ACLU: County budget plan could make public health employees 'immigration law enforcers'

February 9, 2009

Sacramento County Board of Supervisors
700 H St., Ste. 1450
Sacramento, CA 95814

Dear Sacramento County Board of Supervisors:

The Sacramento County Chapter of the American Civil Liberties Union strongly opposes changing the eligibility requirements of applicants for the County Medically Indigent Services Program to require documentation of American citizenship and/or certain documented status. While we recognize that economic conditions have placed severe budget pressures on the county, reacting by denying medical services to some non-citizens is both constitutionally problematic and bad public health policy.

Discriminating against non-citizens raises constitutional concerns because the Fourteenth Amendment to the U.S. Constitution provides that no person shall be denied the equal protection of the laws. Using that equal protection guarantee, the U.S. Supreme Court found local laws that discriminate against non-citizens are subject to "strict scrutiny" and has struck down laws that discriminate on the basis of citizenship status in the provision of these types of government benefits. See Graham v. Richardson, 403 U.S. 365 (1971). In the 1990s, federal litigation blocked implementation of California's Proposition 187 based on similar reasoning. Moreover, the passage of the federal Personal Responsibility and Work Opportunity Reconciliation Act of 1996 (PRWORA) authorizing states to make decisions regarding the provision of benefits to certain non-citizens did not resolve the constitutional issues. In fact, New York courts struck down that state's implementation of PRWORA denying government benefits to non-citizens as a violation of equal protection. See Aliessa v. Novello, 96 N.Y.2d 418 (2001).

More recently, while two of the three judges in the Tenth Circuit Court of Appeals case that reviewed Colorado's implementation of PRWORA denying non-citizens benefits did find that program to be constitutional, the third judge argued the majority result could not be reconciled with the controlling U.S. Supreme Court precedent, writing "[a]lthough the Federal Government admittedly has broad constitutional power to determine what aliens shall be admitted to the United States, the period they remain, and the terms and conditions of their naturalization, Congress does not have the power to authorize the individual States to violate the Equal Protection Clause." See Soskin v. Reinertson, 353 F.3d 1242 (10th Cir. 2004) (Henry, J., dissenting)(quoting Graham, 403 U.S. at 382). Thus, despite the possible political appeal of such proposals, cutting services by delving into such an unsettled area of constitutional law is not the surest way to alleviate the county's budget problems.

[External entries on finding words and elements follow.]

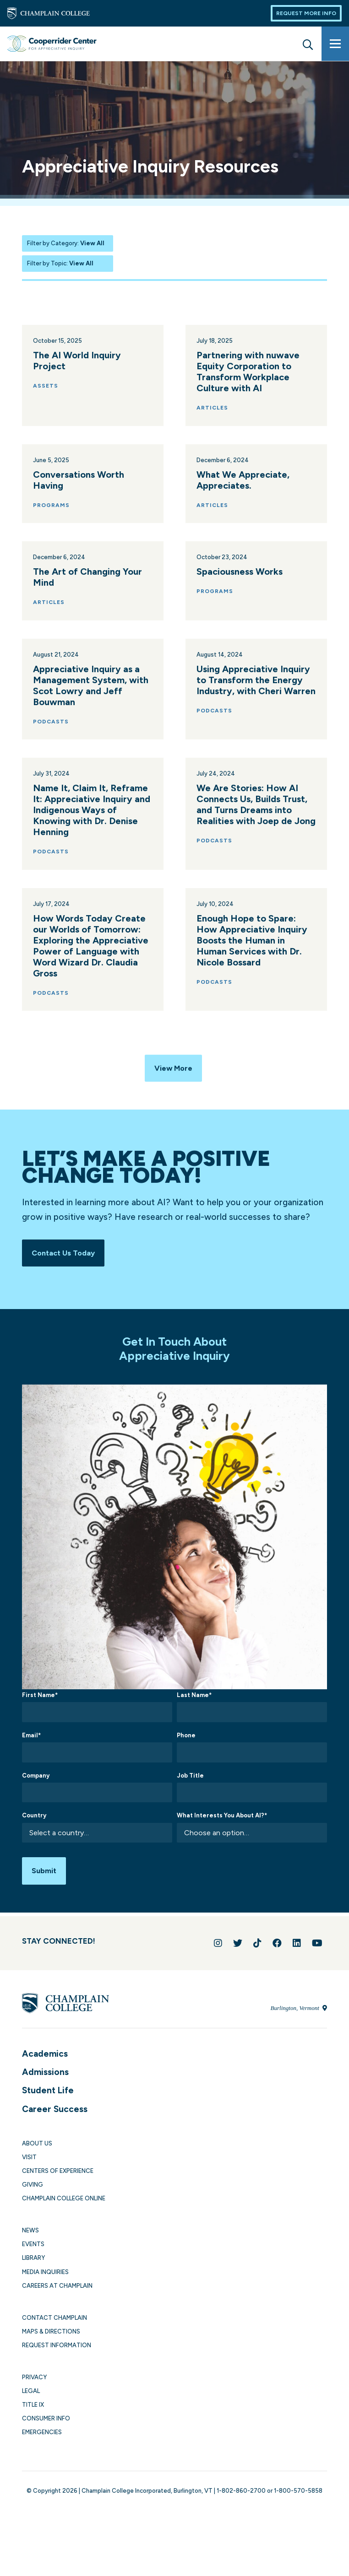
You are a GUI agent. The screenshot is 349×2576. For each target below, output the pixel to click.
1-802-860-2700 (241, 2503)
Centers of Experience (57, 2183)
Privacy (34, 2390)
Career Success (54, 2121)
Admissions (45, 2085)
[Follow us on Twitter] (237, 1955)
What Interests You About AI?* (222, 1824)
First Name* (40, 1703)
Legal (31, 2403)
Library (33, 2270)
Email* (31, 1744)
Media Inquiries (45, 2284)
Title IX (33, 2417)
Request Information (56, 2358)
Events (33, 2256)
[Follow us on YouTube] (317, 1955)
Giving (32, 2197)
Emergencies (42, 2444)
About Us (37, 2156)
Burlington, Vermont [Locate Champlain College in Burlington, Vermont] (299, 2020)
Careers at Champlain (57, 2298)
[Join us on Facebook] (277, 1955)
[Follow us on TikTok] (257, 1955)
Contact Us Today (67, 1259)
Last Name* (194, 1703)
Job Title (190, 1783)
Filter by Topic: (60, 263)
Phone (186, 1744)
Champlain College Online (63, 2211)
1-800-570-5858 (298, 2503)
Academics (45, 2066)
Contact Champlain (54, 2330)
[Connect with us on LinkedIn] (297, 1955)
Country (34, 1824)
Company (35, 1783)
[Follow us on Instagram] (218, 1955)
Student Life (48, 2103)
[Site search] (308, 43)
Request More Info (306, 13)
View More (173, 1088)
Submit (46, 1881)
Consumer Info (46, 2431)
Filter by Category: (65, 243)
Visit (29, 2169)
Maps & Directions (51, 2344)
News (30, 2243)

In fact, because of the state and federal legal requirements to provide emergency medical services to all residents of the county, the removal of this item from the county's budget will most likely result in the people of the county paying more to treat the same medical conditions when they become more advanced and require costlier emergency care. The federal Emergency Medical Treatment and Active Labor Act (EMTALA) requires hospitals with emergency departments to provide medical screenings to everyone regardless of citizenship status and also requires them to provide services necessary to stabilize patients suffering from emergency conditions. See 42 U.S.C. § 1395dd. California state law also puts similar requirements on the counties as the health care provider of last resort for the indigent. See California Welfare and Institutions Code § 17000 et seq. While the burden of providing some of these costlier emergencies services may initially fall on the private health providers who run some emergency care facilities, those higher costs are ultimately passed on to the people of the county in the form of higher health insurance premiums. When costlier emergency care is provided in government run facilities like those in the UC Davis system, the higher costs are paid out of other government funds. In either case, this supposed cost cutting measure will most likely result is higher costs for the people of the county

In addition to the higher ultimate financial price of denying these medical services to non-citizens, the price paid in undermining the public health in Sacramento County could be even greater. Under this proposal, non-citizens would be denied essential preventive services, like vaccinations, that are designed to keep us ALL safe. During potentially dangerous outbreaks, it is in the interest of the general public to make sure that prevention and treatment are available to everyone. By excluding non-citizens from this type of care, this proposal seriously endangers the public health.

Finally, this proposal would force public health employees, like doctors, nurses, and emergency personnel, to become immigration enforcers, requiring them to spend valuable time and resources checking documents rather than providing services. Most Americans don't carry documents showing that they belong to their own country, and are likely to face delays when seeking medical care. Similarly, legal immigrants have a variety of statuses under dozens of different visa categories. Some immigrants, for example, enter the country unlawfully and apply for refugee status and receive temporary status from the United States Citizenship and Immigration Services while their permanent status is being reviewed. It is unwise and unfair to expect essential medical personnel to implement this complex area of law.

For these reasons, the Sacramento County Chapter of the American Civil Liberties Union strongly opposes denying medical services to some non-citizens as both constitutionally problematic and bad public health policy. We urge the Sacramento County Board of Supervisors to reject this proposal and find another way to address the county's serious budget problems.